Erfreulicherweise zeigte sich der Mahagonikorpus einteilig. Ein Umstand, der mich jedoch nicht unbedingt überraschte, wusste ich doch, dass Gibson dies sehr häufig in den 1990ern vorkam (meine beiden 2015er Classic und Deluxe weisen jeweils zweiteilige Korpus auf). Immerhin war es auch die Zeit, in der Gibson, bedingt durch die Norlin-Ära wieder Boden gutmachen musste und die neue Geschäftsleitung wollte diesbezüglich klotzen und nicht kleckern.
Die neue Farbe
Ich dachte mir „Dunkle Les Paul´s besitze ich bereits, warum nicht mal einen helleren Farbton?“. Vor Jahren favorisierte ich Lemon Drop, doch das finde ich mittlerweile langweilig. Bourbon Burst? Einer meiner Lieblingsfarben, aber wieder recht dunkel. Und so kam ich nach ein wenig Blättern im Netz auf Honey Sunburst. Das sieht doch auch sehr gefällig aus. Mein Kumpel meinte, dass das für ihn kein Problem darstellen würde und so war schnell eine Les Paul gefunden, die als Vorlage dienen sollte.

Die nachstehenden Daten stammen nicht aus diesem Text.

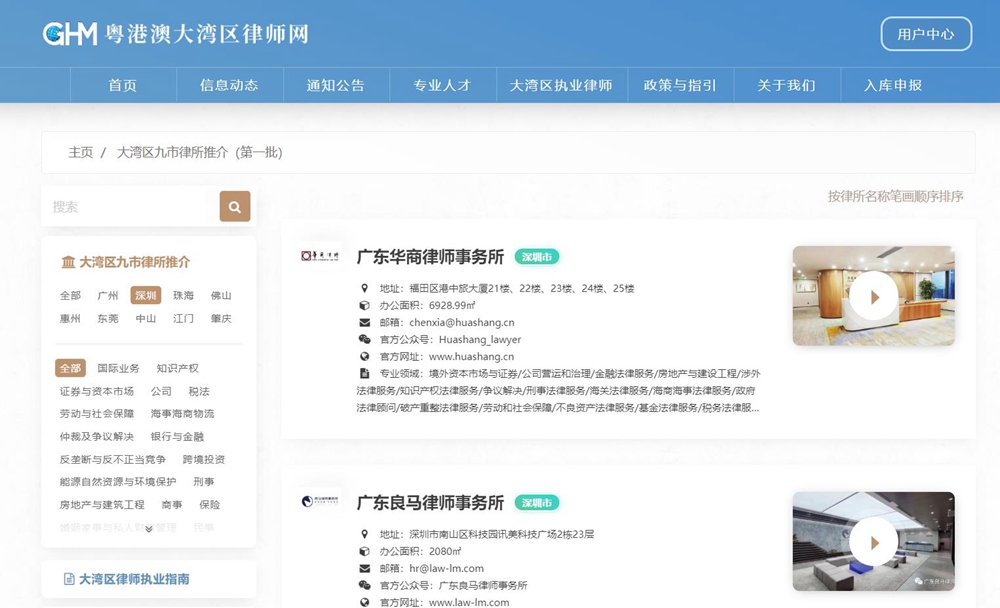The height and width of the screenshot is (608, 1000).
Task: Click the 搜索 input field
Action: pos(130,207)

Bei der Korpus- und Halsrückseite waren wir uns schnell einig, dass hier kein Lack verwendet, sondern einfach nur mit Nitrogrundierung und –lack gearbeitet werden sollte. Die Vorderseite (das Top) wurde zuerst komplett gelb gebeizt, am Rand erfolgte ein zweiter Durchgang mit Orange, dem wiederum ein brauner Auftrag folgte. Die komplette Verwandlung von der schwarzen hin zur neuen Honey Burst Les Paul könnt Ihr hier finden.
Der Tone & der neue Tone
Klangtechnisch fiel die Standard, vielleicht auch aufgrund des einschnürenden Lacks in meinen Ohren schnell gegenüber meiner weiteren Les Paul´s zurück. Es fehlte ihr an deren Spritzigkeit und Detailreichtum. Die Standard klang zwar mächtig, aber das war es im Großen und Ganzen auch schon. Ein Stück weit belanglos. Mit anderen, als den Stockpickups war sie ebenfalls nicht in der Lage, dieses Manko aufzuholen.
Bei der Pickupwahl wich ich auch ein wenig von der vorherigen Kombination ab, am Neck blieb der PRS Starla X und an die Bridge wanderte ein PRS Metal-Pickup. Ich weiß allerdings nicht, ob ich bei dieser Konstellation bleiben werde. Der Metal-PRS klingt nun mal in einer Doublecut-Gitarre wie z.B. meiner PRS McCarty einfach besser. Aber warten wir das zuerst einmal ab.
Nun ja, nachdem sie von diesem Korsett befreit war, hatte ich eine ganz andere, neue Gitarre vor mir. Ihr Sound ist viel offener und breitbandiger, bissiger und facettenreicher, mit allen Bergen und Täler, die ein Tone so bieten kann. Man spürt förmlich, dass sie mit dem engen schwarzen Kleid nur einen Teil ihrer Möglichkeiten wiedergeben konnte und doch sehr eingeschnürt war. Nun klingt sie mit meinen anderen Les Paul´s auf Augenhöhe. Auch war es recht einfach, einen passenden Pickupeinstellung für sie zu finden. Mit Sicherheit wird hier noch mehr gehen und dann wird ein Wechsel vielleicht doch noch überflüssig.
Das Fazit
Tot geglaubte leben länger! Nicht nur, dass einer Les Paul Sunburst einfach besser, als schwarz steht, nein, nun kann sie auch ihr volles Potential zeigen. Zudem lässt sie sich angenehmer spielen, da das den Spielfluss stoppende Gefühl des Klebehalses nicht mehr vorhanden ist.
Natürlich weiß ich, dass sich solche Maßnahmen, speziell Neulackierungen (und dann vielleicht nicht mal von einem Fachmann) wertmindert auf ein Instrument auswirken, allerdings stand bei ihr die Spielfreude im Vordergrund. Und mal ehrlich, keiner geht wohl davon aus, dass eine 1993er Gibson Les Paul Standard irgendwann einmal zu einem Vintageinstrument reift. Dafür waren die Stückzahlen einfach zu groß und das ist mir auch einerlei. Lieber eine Gitarre, die ich gerne in die Hand nehme und spiele, als eine, bei der ich auf einen nie eintretenden Wertzuwachs baue.